🤖 AI Summary
To address the limitation of multimodal scene understanding under low-visibility conditions—specifically, the scarcity of short-wave infrared (SWIR) data—this paper proposes a novel trimodal (RGB + LWIR + synthetic SWIR) fusion method that requires no real SWIR imagery. The core innovation lies in a modality-specific encoder coupled with a softmax-gated fusion head, together with a contrast-enhancement-driven LWIR-to-SWIR feature synthesis mechanism that yields synthetic SWIR representations with high structural fidelity and superior material discriminability. Under a unified evaluation protocol, the method achieves significant improvements across multiple public and private benchmarks: +12.3% in contrast, +9.7% in structural similarity (SSIM), and enhanced edge sharpness—while maintaining real-time inference capability. Comprehensive experiments demonstrate consistent superiority over state-of-the-art dual- and trimodal baselines.
📝 Abstract
Enhancing scene understanding in adverse visibility conditions remains a critical challenge for surveillance and autonomous navigation systems.

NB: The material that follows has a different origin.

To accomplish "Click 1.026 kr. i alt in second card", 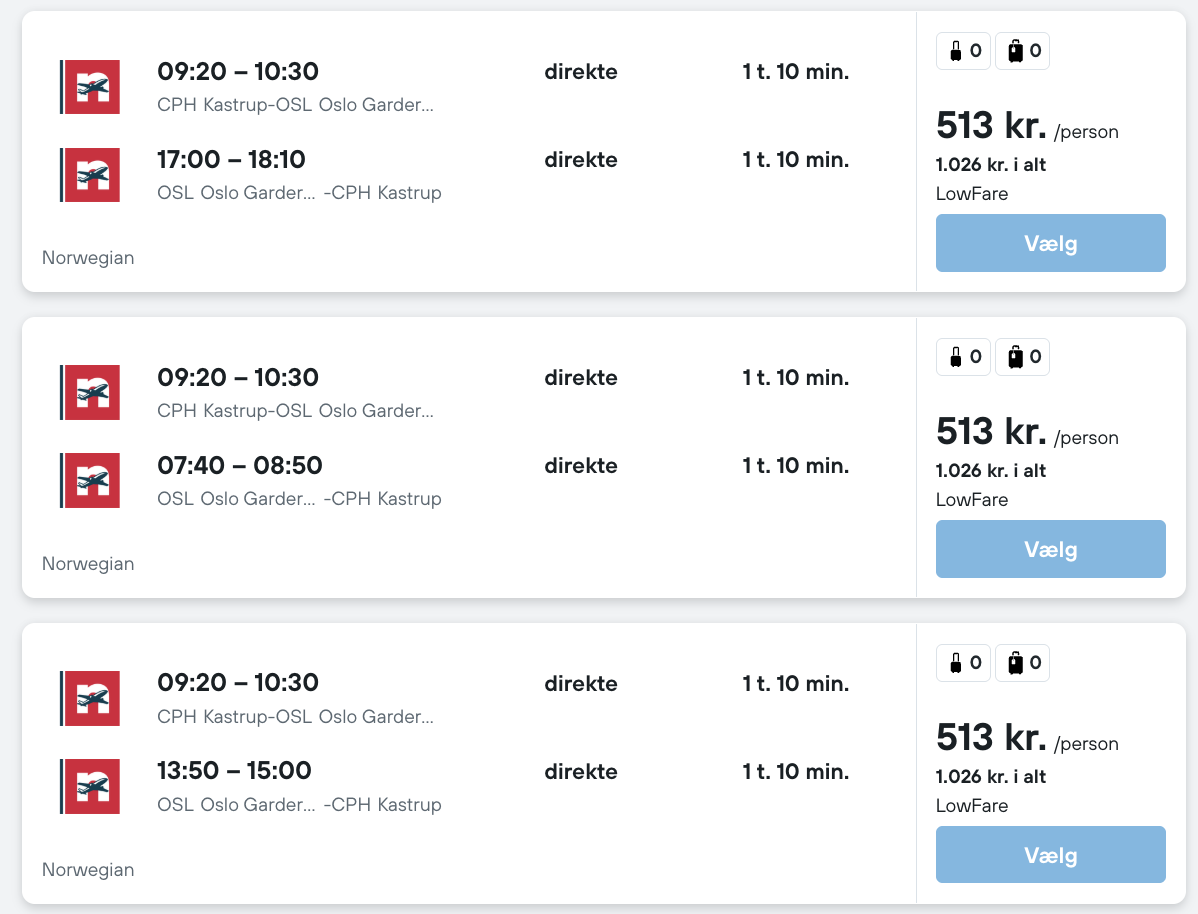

Conventional imaging modalities, such as RGB and thermal infrared (MWIR / LWIR), when fused, often struggle to deliver comprehensive scene information, particularly under conditions of atmospheric interference or inadequate illumination. To address these limitations, Short-Wave Infrared (SWIR) imaging has emerged as a promising modality due to its ability to penetrate atmospheric disturbances and differentiate materials with improved clarity. However, the advancement and widespread implementation of SWIR-based systems face significant hurdles, primarily due to the scarcity of publicly accessible SWIR datasets. In response to this challenge, our research introduces an approach to synthetically generate SWIR-like structural/contrast cues (without claiming spectral reproduction) images from existing LWIR data using advanced contrast enhancement techniques. We then propose a multimodal fusion framework integrating synthetic SWIR, LWIR, and RGB modalities, employing an optimized encoder-decoder neural network architecture with modality-specific encoders and a softmax-gated fusion head. Comprehensive experiments on public {RGB-LWIR benchmarks (M3FD, TNO, CAMEL, MSRS, RoadScene) and an additional private real RGB-MWIR-SWIR dataset} demonstrate that our synthetic-SWIR-enhanced fusion framework improves fused-image quality (contrast, edge definition, structural fidelity) while maintaining real-time performance. We also add fair trimodal baselines (LP, LatLRR, GFF) and cascaded trimodal variants of U2Fusion/SwinFusion under a unified protocol. The outcomes highlight substantial potential for real-world applications in surveillance and autonomous systems.